%%
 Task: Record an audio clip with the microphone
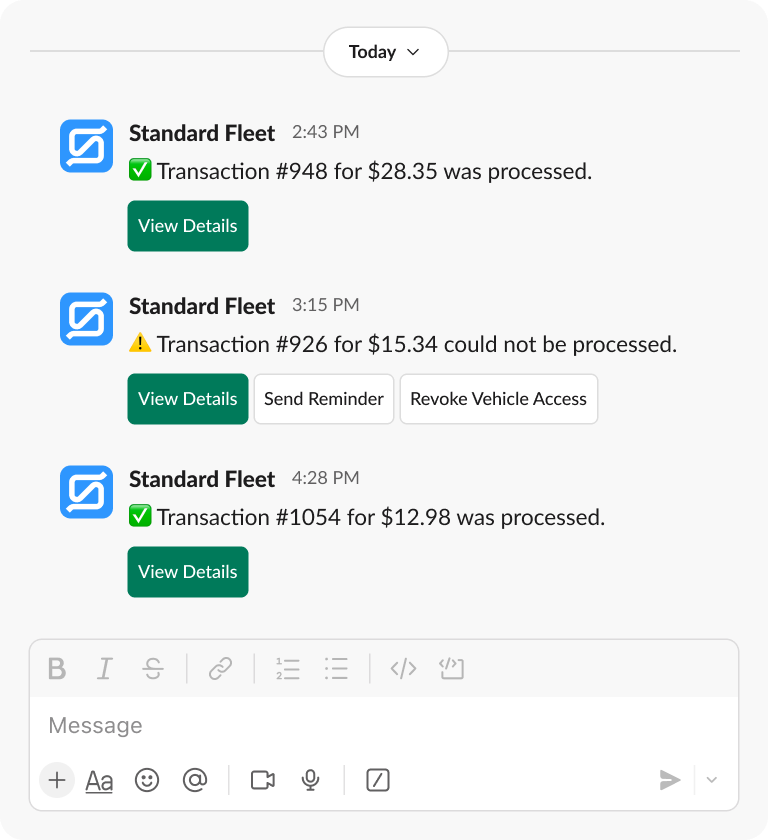tap(310, 780)
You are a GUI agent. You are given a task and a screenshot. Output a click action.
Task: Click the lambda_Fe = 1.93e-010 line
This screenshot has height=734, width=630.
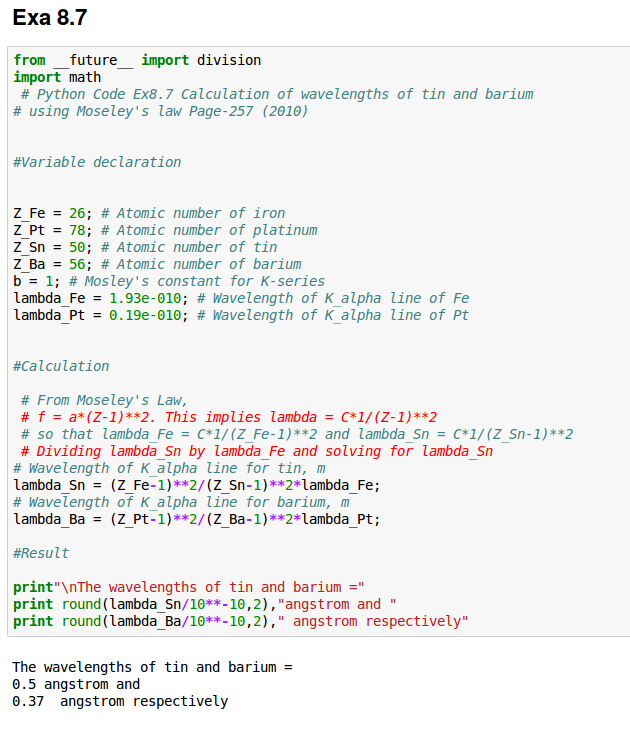(x=240, y=298)
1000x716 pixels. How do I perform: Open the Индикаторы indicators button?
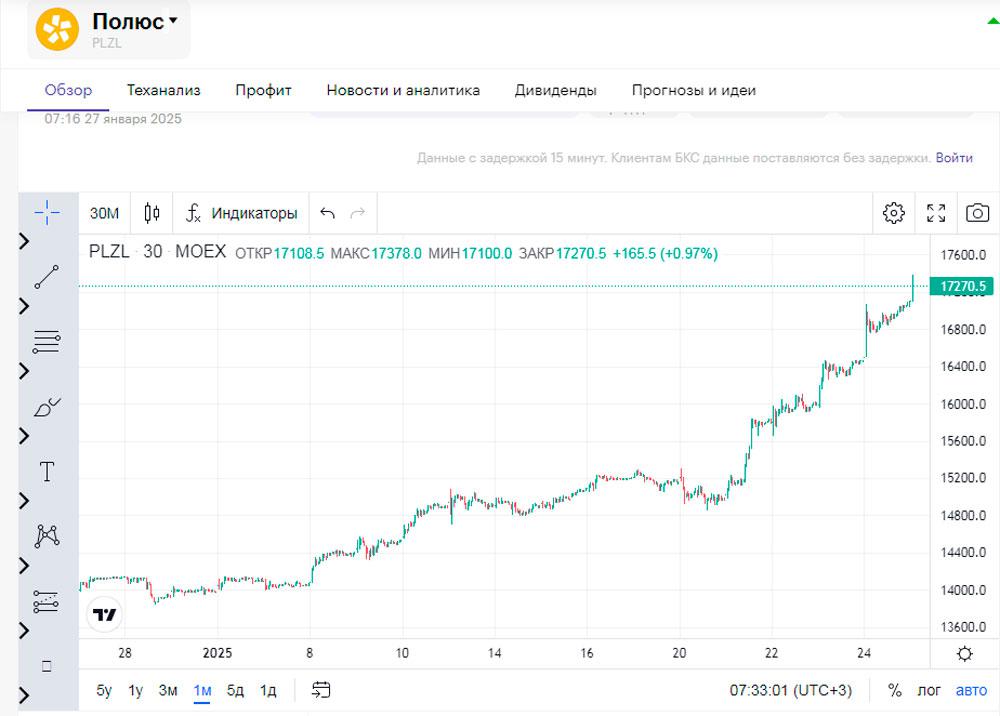click(242, 213)
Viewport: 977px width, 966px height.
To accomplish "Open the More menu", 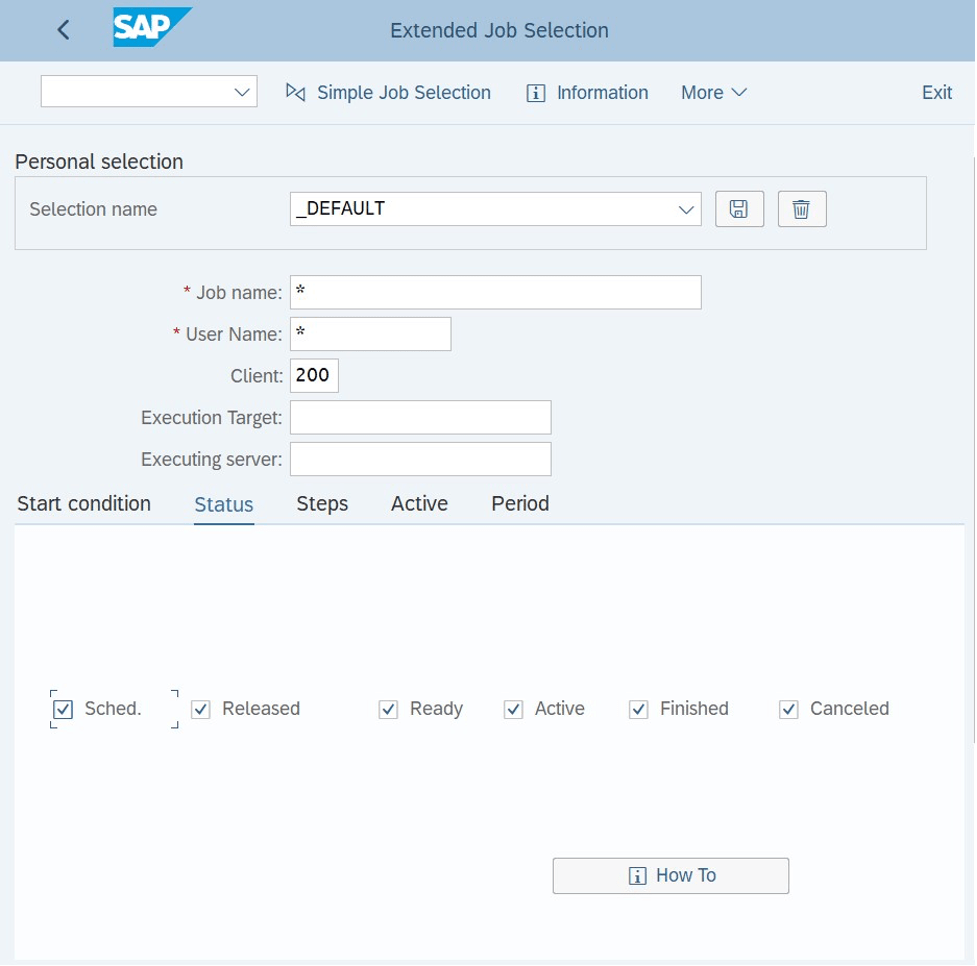I will tap(713, 92).
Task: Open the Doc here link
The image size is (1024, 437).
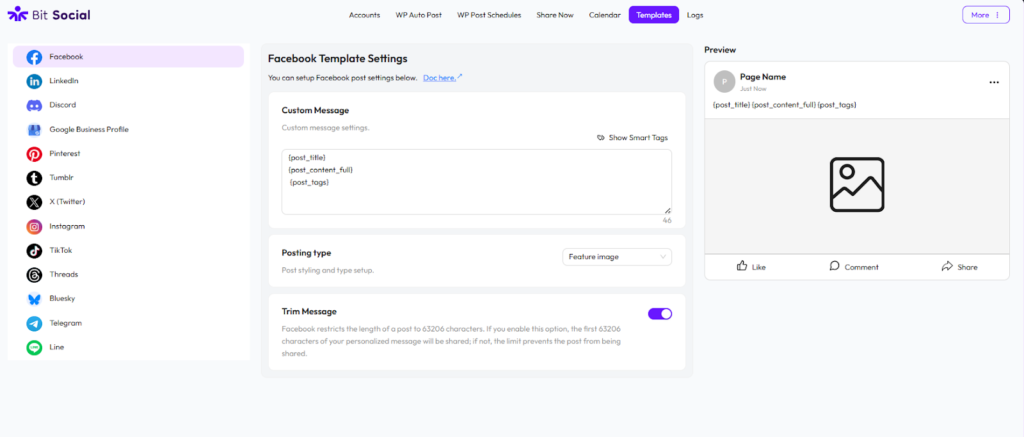Action: tap(442, 77)
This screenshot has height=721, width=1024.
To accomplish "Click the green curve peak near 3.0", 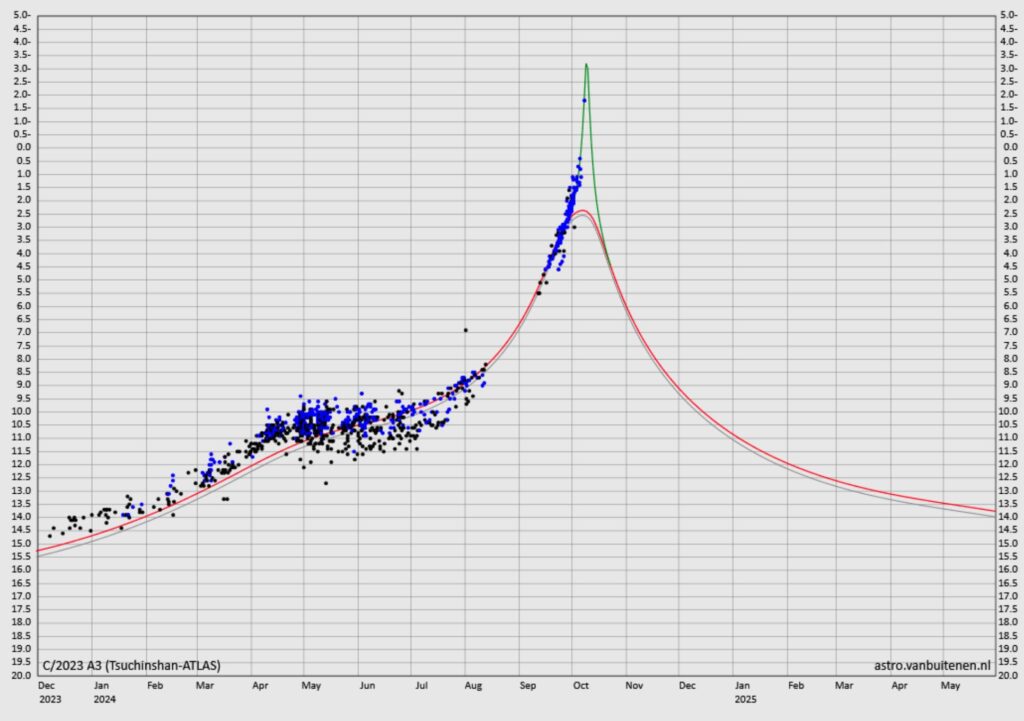I will [586, 65].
%%
## TRY IT
Your task is to reproduce exactly the lines from the start of the data above through the line containing "Viewport: 977px width, 966px height.", leaving every picture out.

## REPLY TO THE TASK
 Task: Record an audio clip with the microphone
tap(310, 780)
You are a GUI agent. You are given a task and a screenshot. Output a click action.
Task: Click the lambda_Fe = 1.93e-010 line
This screenshot has height=734, width=630.
(x=240, y=298)
1000x716 pixels. How do I perform: Open the Индикаторы indicators button?
click(242, 213)
Viewport: 977px width, 966px height.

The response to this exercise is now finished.